■ Task instructions:
Leaving all pictures out, output exactly and only the line containing "The width and height of the screenshot is (574, 266)." and the lines that follow it to the end of the material below.
+ + +
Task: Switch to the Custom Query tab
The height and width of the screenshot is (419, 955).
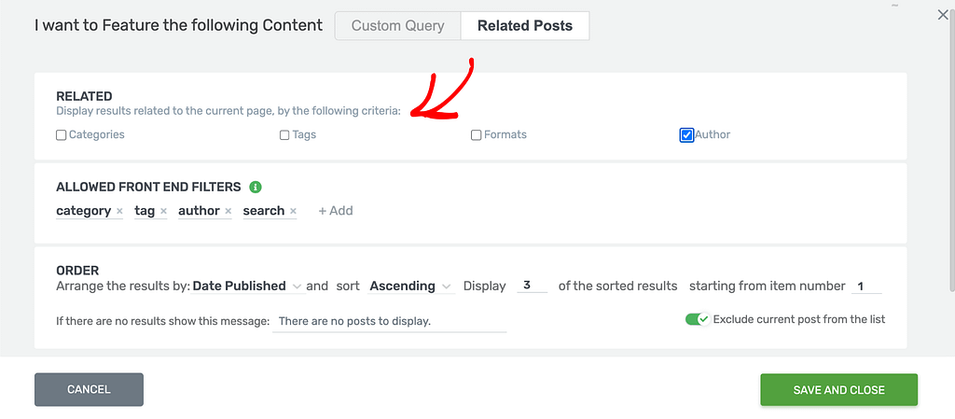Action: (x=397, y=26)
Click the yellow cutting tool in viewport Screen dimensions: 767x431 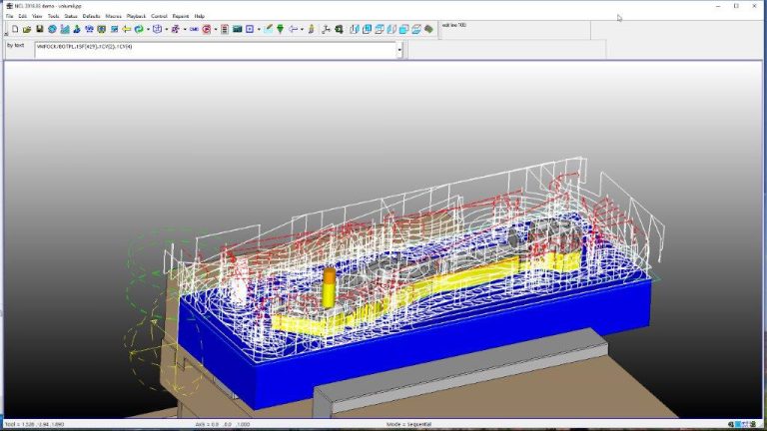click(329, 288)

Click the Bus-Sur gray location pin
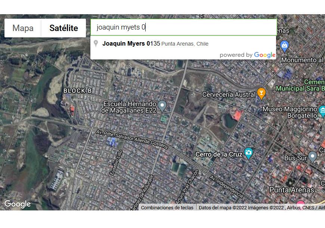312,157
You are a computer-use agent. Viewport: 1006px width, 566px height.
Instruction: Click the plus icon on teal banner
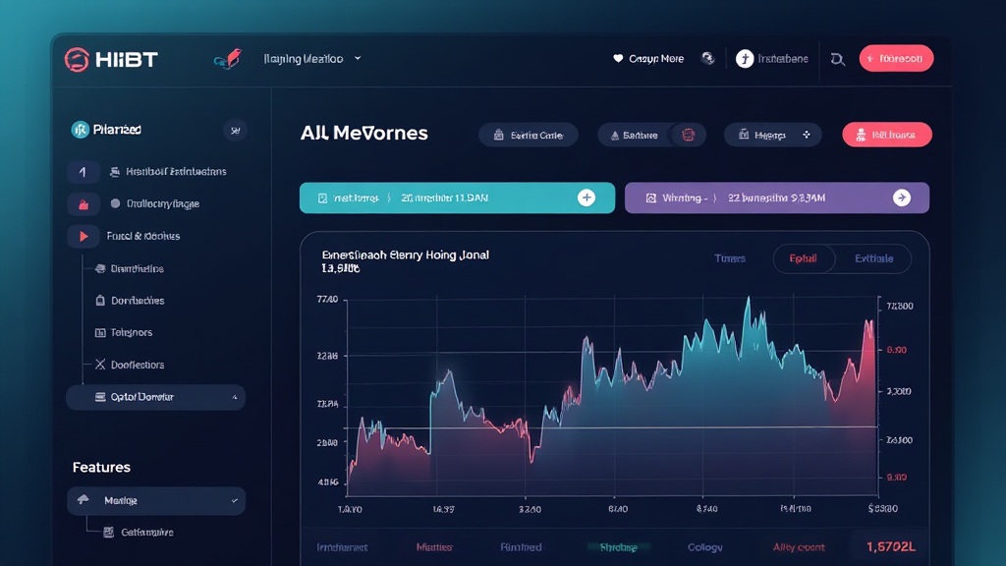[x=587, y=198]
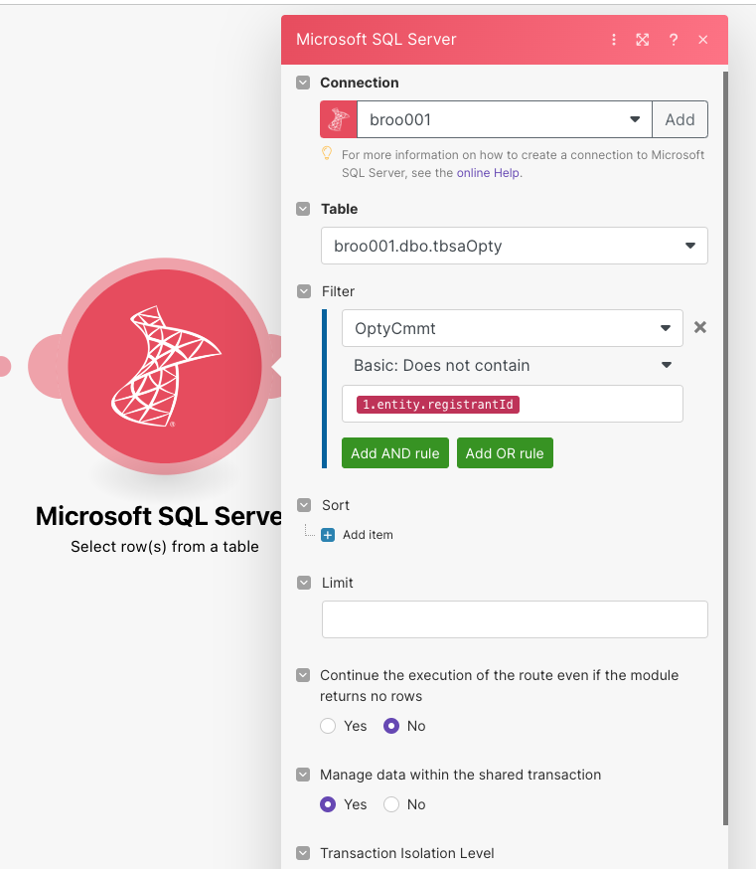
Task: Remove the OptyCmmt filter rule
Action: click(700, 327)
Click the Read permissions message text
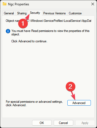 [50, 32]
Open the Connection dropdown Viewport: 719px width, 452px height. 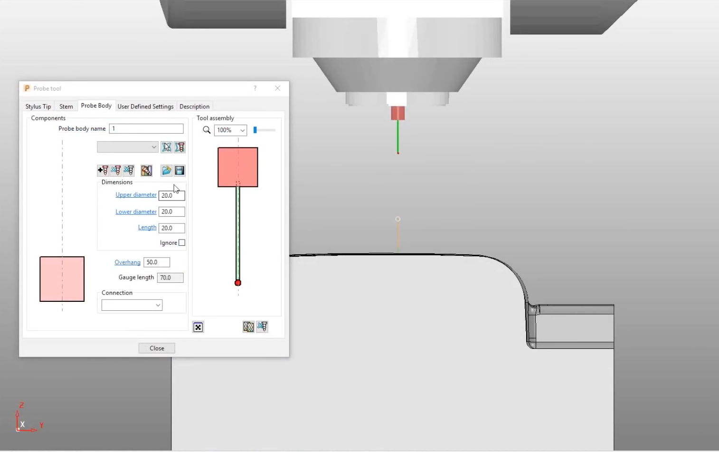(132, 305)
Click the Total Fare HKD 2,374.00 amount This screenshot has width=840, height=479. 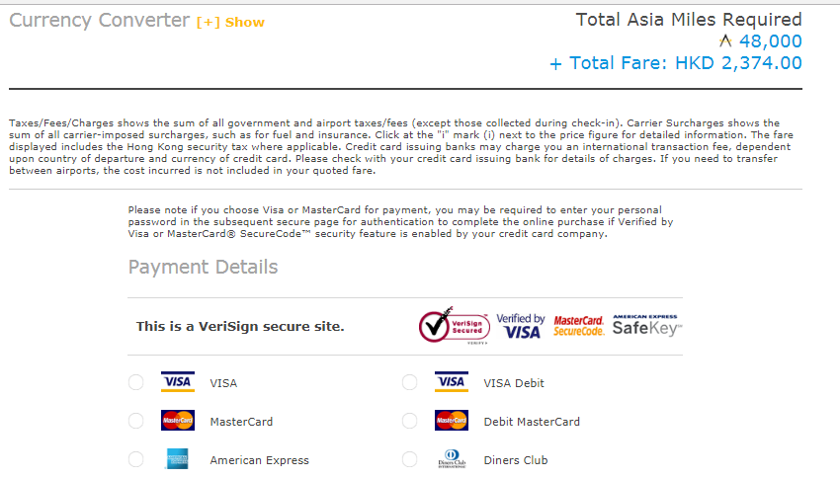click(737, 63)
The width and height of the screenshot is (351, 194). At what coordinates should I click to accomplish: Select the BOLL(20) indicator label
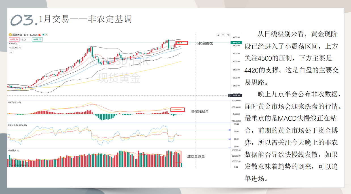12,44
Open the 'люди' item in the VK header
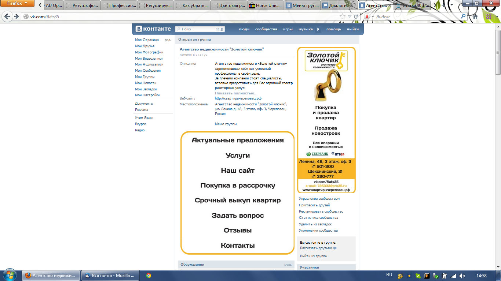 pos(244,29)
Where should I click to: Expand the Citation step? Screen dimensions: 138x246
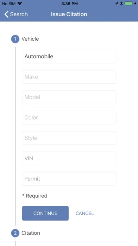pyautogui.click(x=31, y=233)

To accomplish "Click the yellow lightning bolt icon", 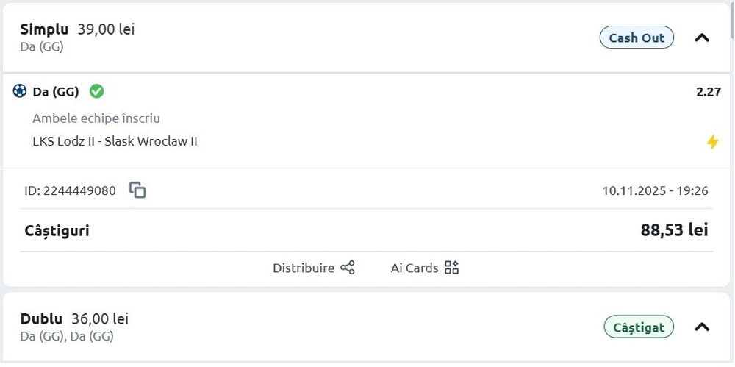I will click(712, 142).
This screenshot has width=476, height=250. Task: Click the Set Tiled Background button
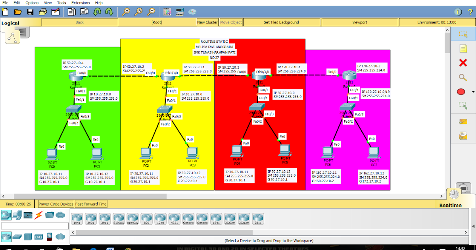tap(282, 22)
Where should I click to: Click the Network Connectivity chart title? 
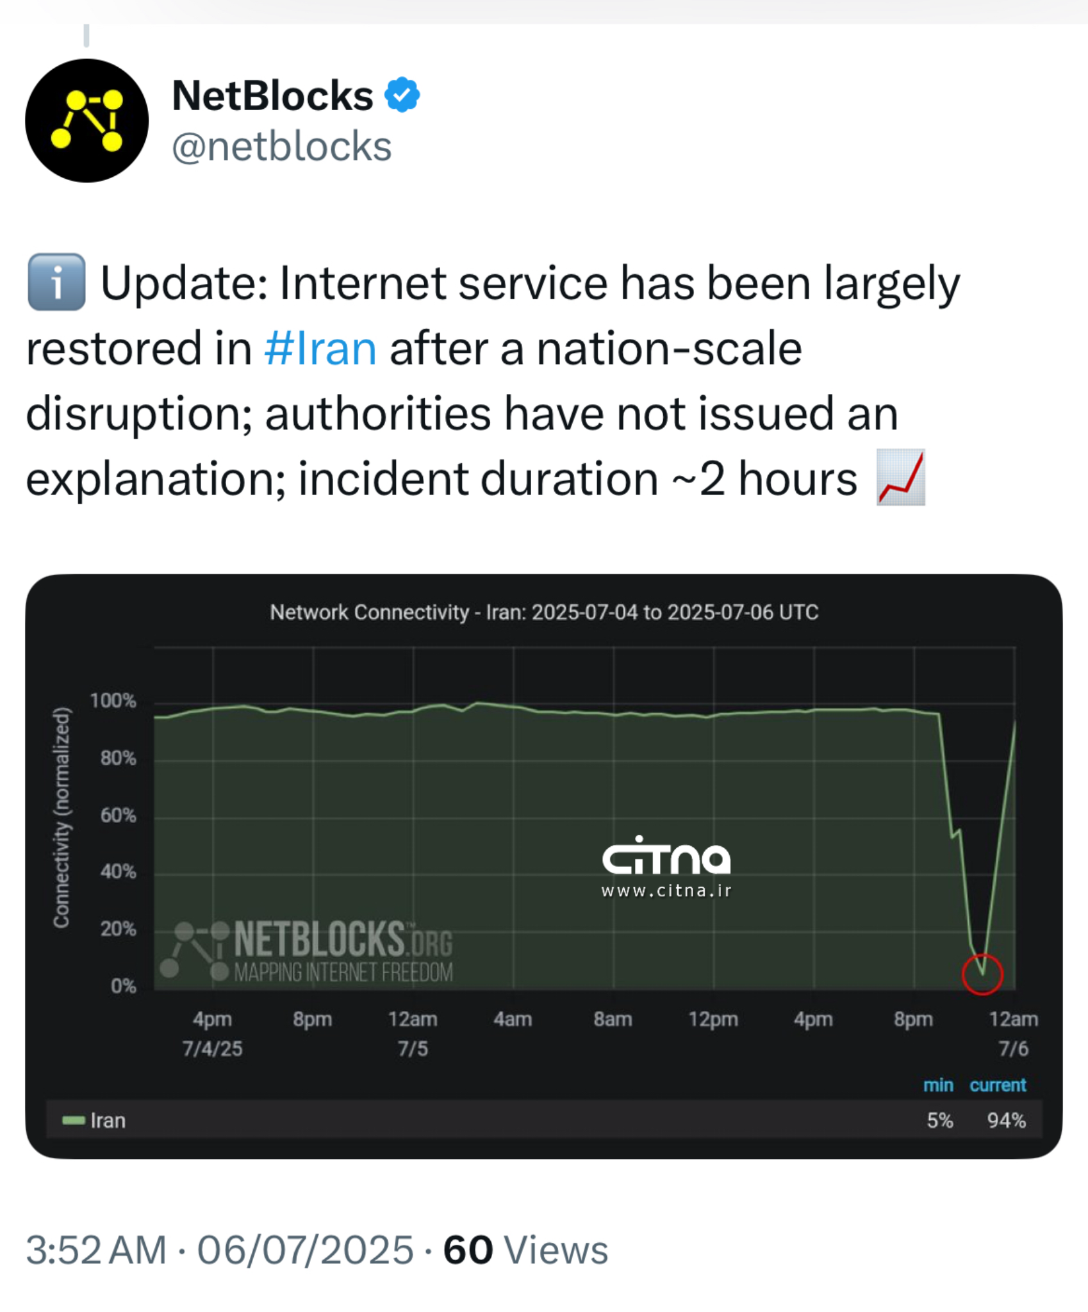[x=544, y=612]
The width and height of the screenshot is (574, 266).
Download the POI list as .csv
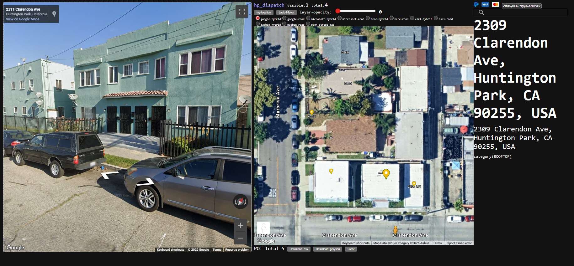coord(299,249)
+ + +
■ Written response:
The width and height of the screenshot is (574, 266).
Download the POI list as .csv
coord(299,249)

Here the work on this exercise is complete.